— BEGIN Supplied text —

Archive for November, 2007

Rick Silverstein — artist’s commentary.

-blank- Had Enough Yet?

Continue reading

 

Out-Soucing in the Contract Framing Industry

Of the several business models available for contract picture framers, the “outsourcing” model is the one that seems to have produced more problems and ill-will than any other. Unlike other fields, “outsourcing” has been around in our industry forever and still exists today. Briefly, the traditional “outsourcing” model I’m referring to involves a gallery owner with a contract framing job buying the materials and dropping them off at the “framer’s”, often a lone picture framer working out of his garage. A wrinkle on this model is when the gallery owner takes materials for a single job to two or three different lone picture framers all working out of their garages. Usually, the picture framers do the outsourced work in their time off from another framing job. It’s tough making a living from your garage.

Of course, nowadays, “outsourcing” has a much broader meaning, involving jobs produced at another factory, perhaps “offshore” from the US. The “offshore” location that gets the most press today seems to be China, so I’ll use that as my “offshore” example.

But the fact is, regardless of whether a gallery owner “outsources” a framing job down the street or half-way around the world, it really doesn’t make any difference. The issues are the same.

The first issue is quality.

When I walk the factory floor at our facility in Dallas, it doesn’t take me long to figure out how things are going. The questions are obvious. How’s the moulding cutting? Any glitches with the (computerized) mat cutters? Are the “drops” being collected so they can be used as the mat on the bathroom piece? How many staples are going into the back of the big pictures, anyway? What’s being done with the moulding “shorts”? Is the chopper realizing the yield we need while being careful to cut around any blemishes? How big are the crates we’re filling at the end of the production line? Will the on-site staff be able to move the entire crate, without unloading it, to the floor where the art’s needed? When i’ve got workers I’ve trained, who work for Art Dallas and who know I know each of them, I don’t usually find many surprises when it comes to quality. My employees take a lot of pride in their work and would be very embarassed to have someone find anything they’ve produced of questionable quality. What was it Ford said when they were trying to change their image? Something like “quality is job 1″. At Art Dallas, that’s where it starts and I can monitor it throughout the production process. When I outsource the job, whether it’s down the street or around the world, I lose that ability.

The second issue is reliability.

— END Supplied text —

## [What is asked]
1. Print the section of the outsourcing article starting with "Out-Soucing in the" and going on through "from your garage.".
2. Answer these questions about the outsourcing article:
(a) In which city is the author's facility located?
(b) Which country does the author use as the "offshore" example?
(c) What is the first issue the author names?
3. Pick up the outsourcing article after its last sentence and keep writing it.

— BEGIN Material provided —

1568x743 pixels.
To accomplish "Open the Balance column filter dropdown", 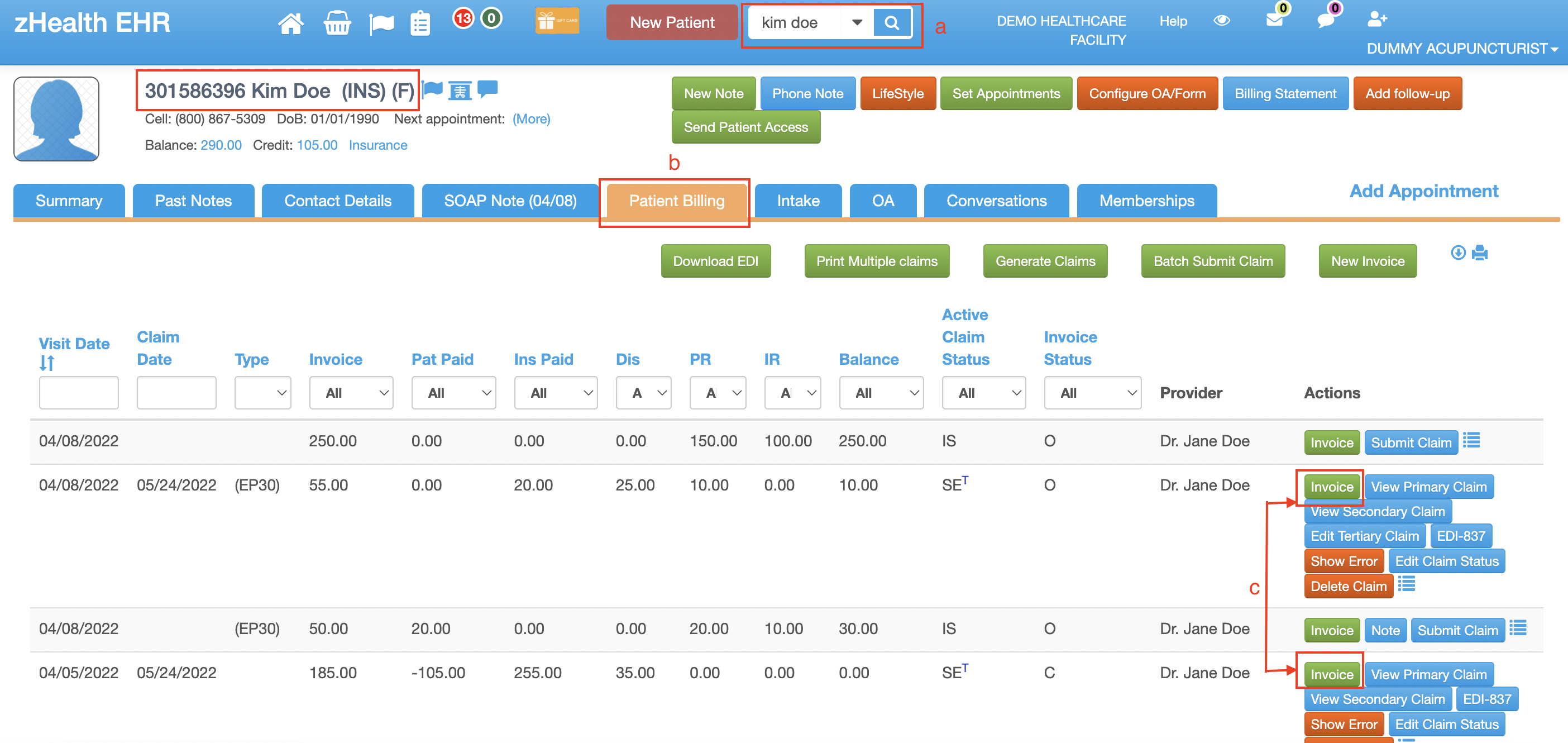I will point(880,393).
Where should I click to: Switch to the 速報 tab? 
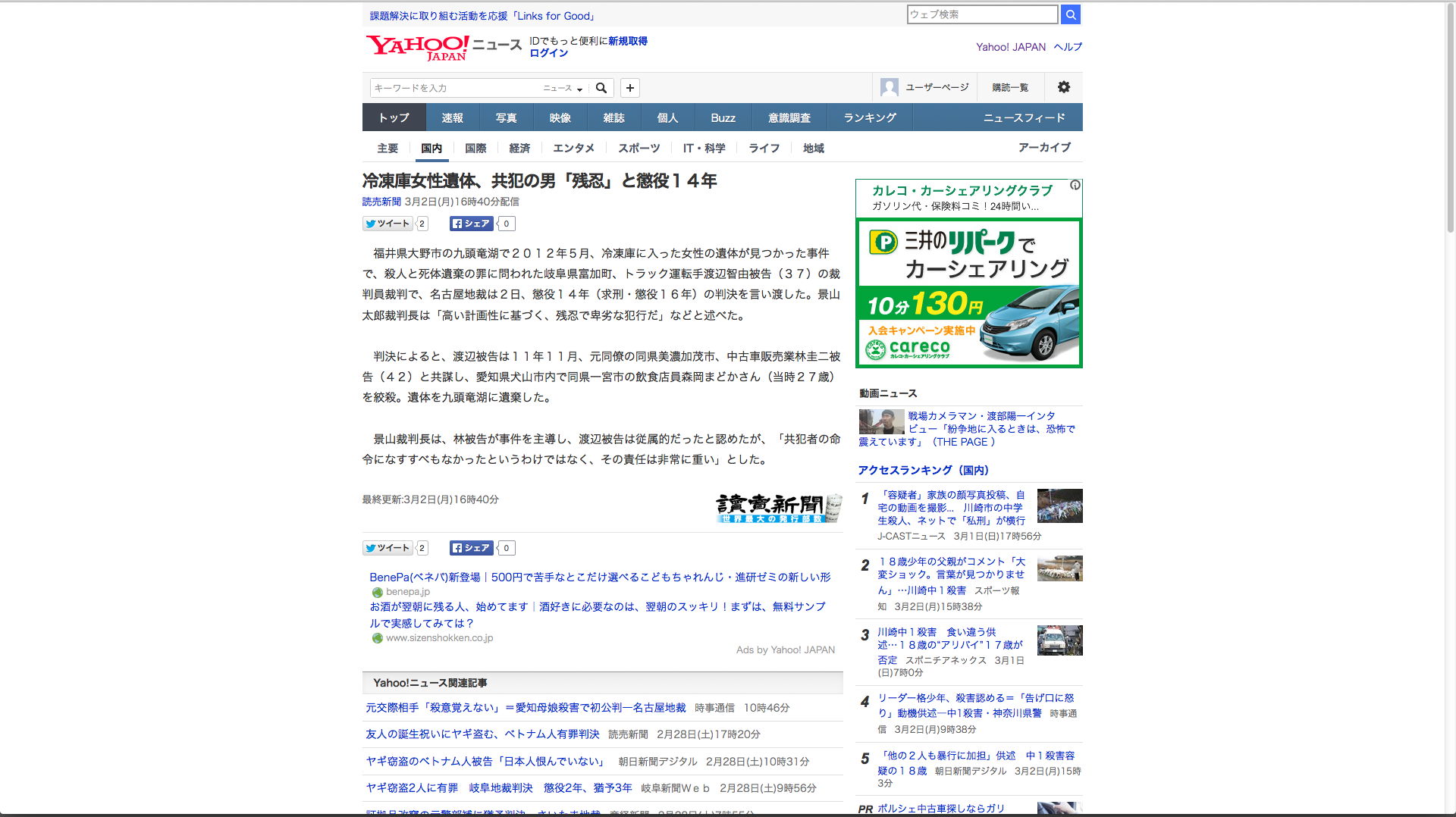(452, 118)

— END Material provided —

## [The responses]
1.
Out-Soucing in the Contract Framing Industry

Of the several business models available for contract picture framers, the “outsourcing” model is the one that seems to have produced more problems and ill-will than any other. Unlike other fields, “outsourcing” has been around in our industry forever and still exists today. Briefly, the traditional “outsourcing” model I’m referring to involves a gallery owner with a contract framing job buying the materials and dropping them off at the “framer’s”, often a lone picture framer working out of his garage. A wrinkle on this model is when the gallery owner takes materials for a single job to two or three different lone picture framers all working out of their garages. Usually, the picture framers do the outsourced work in their time off from another framing job. It’s tough making a living from your garage.

2.
(a) Dallas
(b) China
(c) Quality

3.
When Art Dallas was doing all the display work for all the Hard Rock Cafes in the world, no matter where it was, at the agreed-upon time, a truck would pull up to an urban storefront location, offload two to five 4′X4′X8′ crates onto the sidewalk and drive away. A team of installers which might have arrived a few hours earlier, would meet the truck, unscrew the top and front of each crate and begin unpacking (screws, not nails on the front and top, please. Easier and faster to unload, knock down and ship back). The street and sidewalk would be clear in a few hours at most. For eleven years, thousands and thousands of unique pieces of rock ‘n roll memorabilia went through our factory. In all that time, only one piece “disappeared”, a small slip of paper with somebody’s signature on it. When I produce product at my own factory, I have personnel who’ve been there for ever and who guard our stuff as if it were their own and a crating and shipping department I can control directly. I know it’s more reliable (and secure) than it could be if I relied on someone (anyone) else.

The third issue is price.

This is where the argument for “outsourcing” comes into its own. I recently got a bid from a Chinese source for suite art, delivered to my door that would cost a little more than half of what my cost was if I made the same thing in Dallas. Obviously, it was tempting. All I had to do was send off a sample and they’d send back a sample showing what all 7,000 pieces would look like. I must admit I didn’t do it — or at least I haven’t yet. Art Dallas has very good Chinese connections and if price is your main concern, this might just be the way to go. However, I’ve heard absolute horror stories of whole shipments of art that simply had nothing to do with the original even though the “sample” the factory supplied was pretty good.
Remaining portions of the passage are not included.